Stored items:

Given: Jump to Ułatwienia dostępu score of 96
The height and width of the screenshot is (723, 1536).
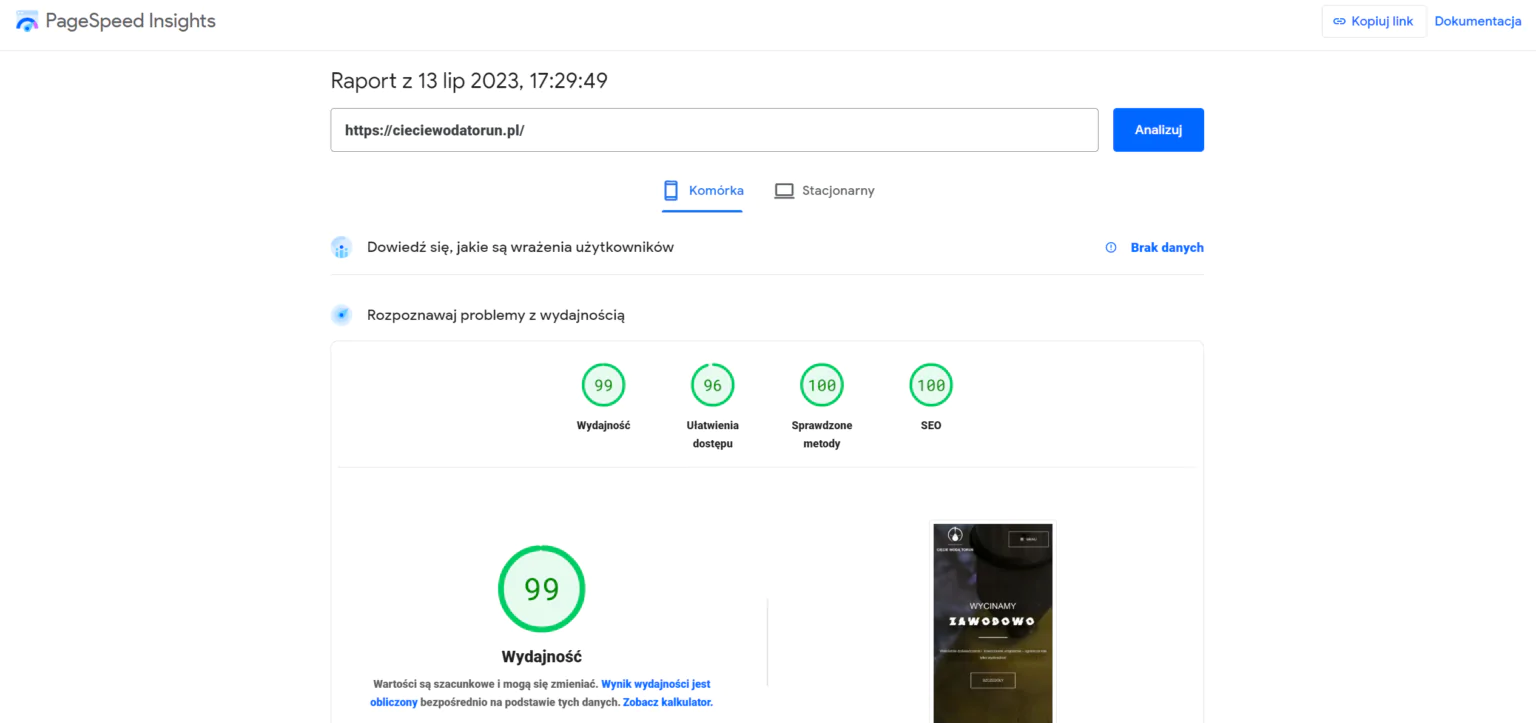Looking at the screenshot, I should [712, 385].
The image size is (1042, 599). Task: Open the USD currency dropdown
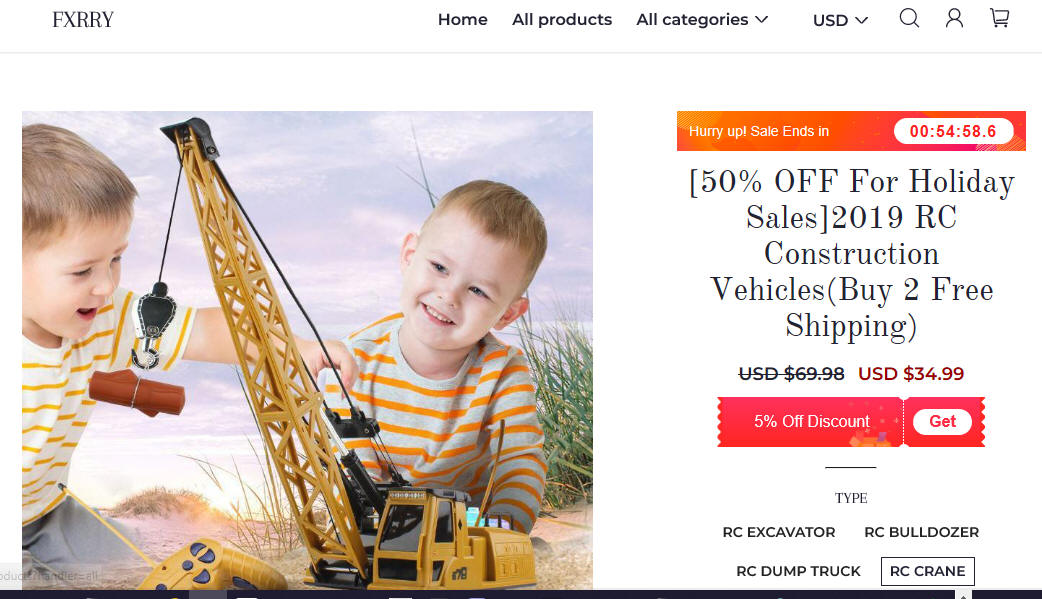[x=840, y=21]
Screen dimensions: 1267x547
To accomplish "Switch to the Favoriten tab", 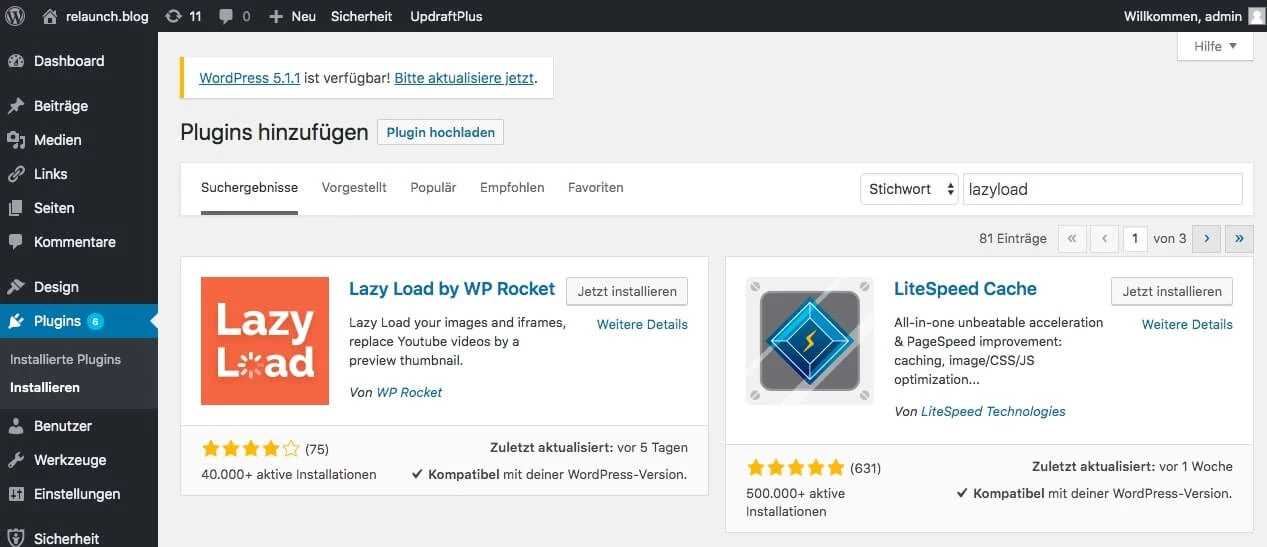I will click(x=595, y=187).
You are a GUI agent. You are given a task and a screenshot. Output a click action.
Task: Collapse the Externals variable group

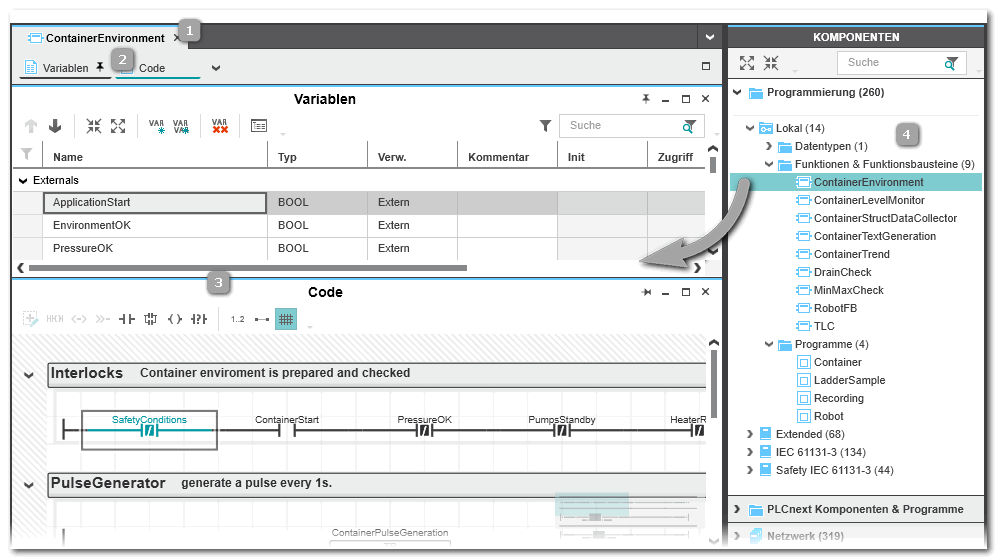pyautogui.click(x=24, y=181)
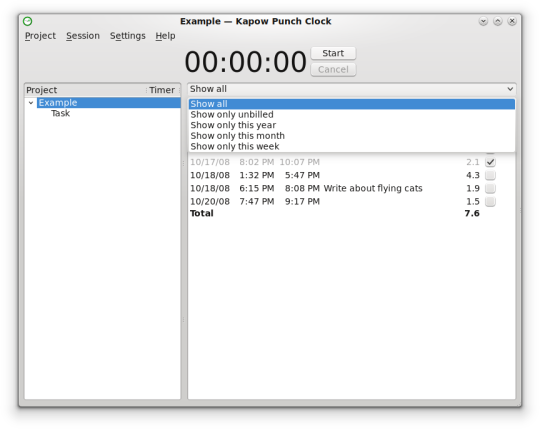Image resolution: width=540 pixels, height=429 pixels.
Task: Select the Task item in project tree
Action: click(61, 114)
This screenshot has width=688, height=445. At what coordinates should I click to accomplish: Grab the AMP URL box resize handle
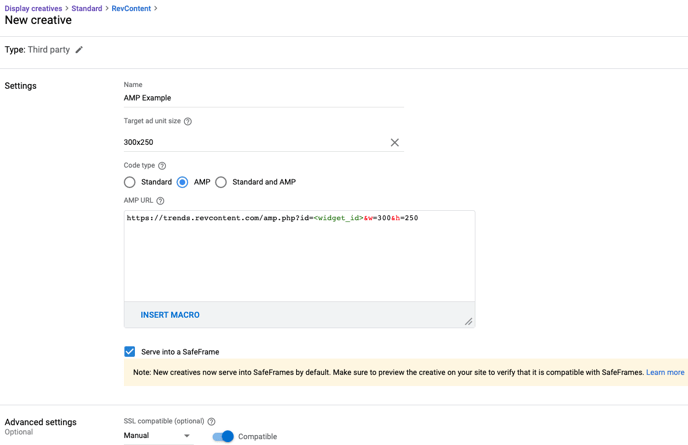pos(468,321)
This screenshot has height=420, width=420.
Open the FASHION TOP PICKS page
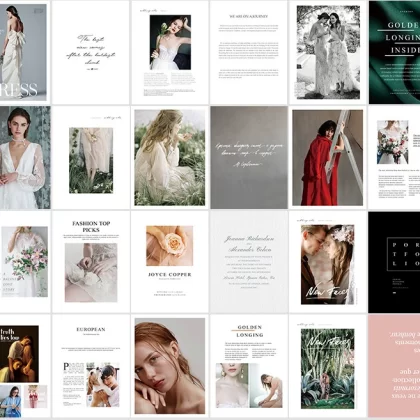click(x=91, y=262)
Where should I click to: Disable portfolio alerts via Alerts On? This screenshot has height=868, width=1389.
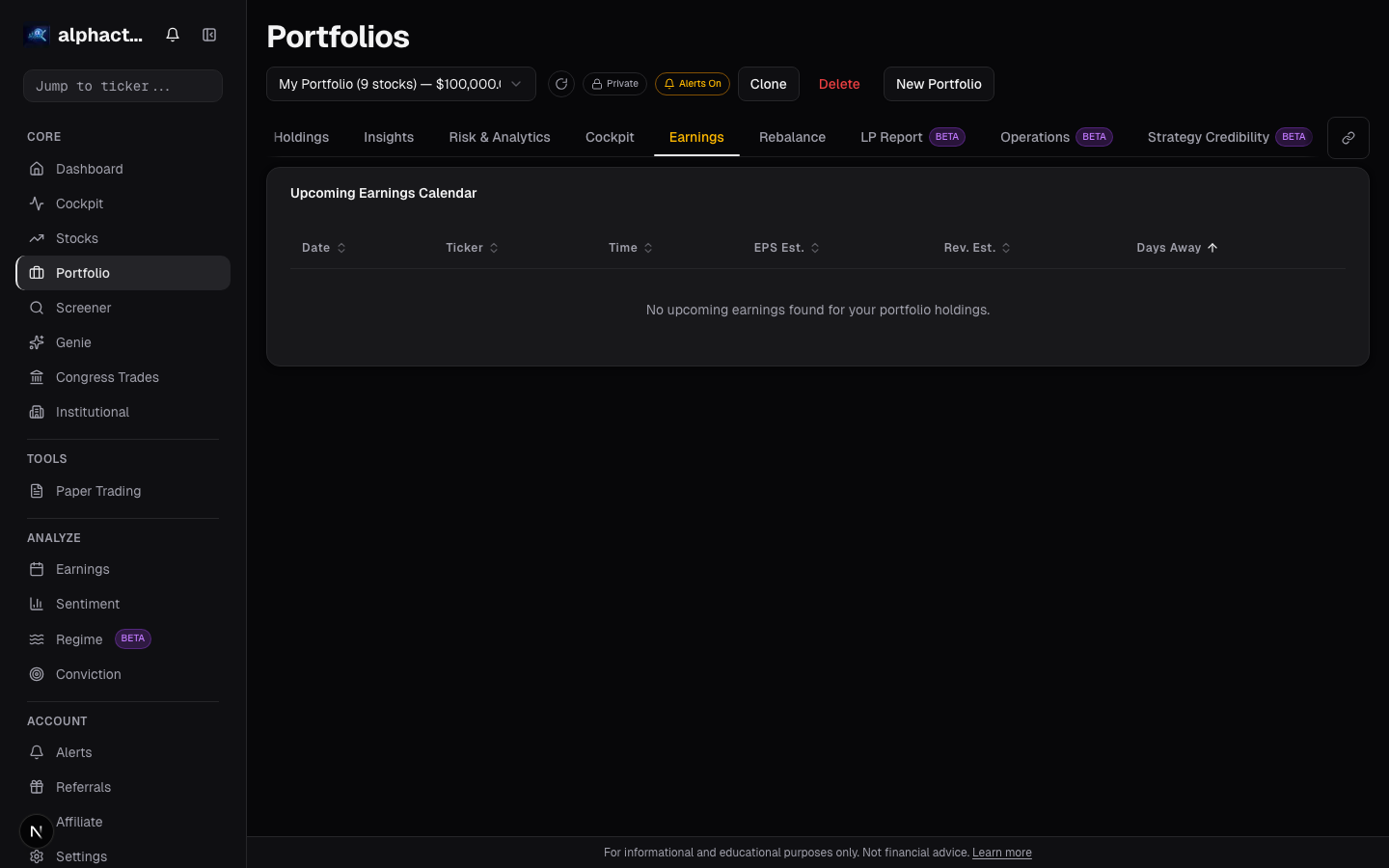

[WORK TASK] Leave the pictures aside and print exactly, and only, the lines from the one with "Task: Collapse the Externals variable group" through the end of the data, both included.

[TASK ANSWER]
Task: Collapse the Externals variable group

pyautogui.click(x=24, y=181)
Image resolution: width=540 pixels, height=429 pixels.
Task: Select the Task item in project tree
Action: click(61, 114)
This screenshot has width=688, height=445. At what coordinates should I click to accomplish: Grab the AMP URL box resize handle
pos(468,321)
This screenshot has height=420, width=420.
Open the FASHION TOP PICKS page
click(x=91, y=262)
Where should I click to: Disable portfolio alerts via Alerts On? This screenshot has height=868, width=1389.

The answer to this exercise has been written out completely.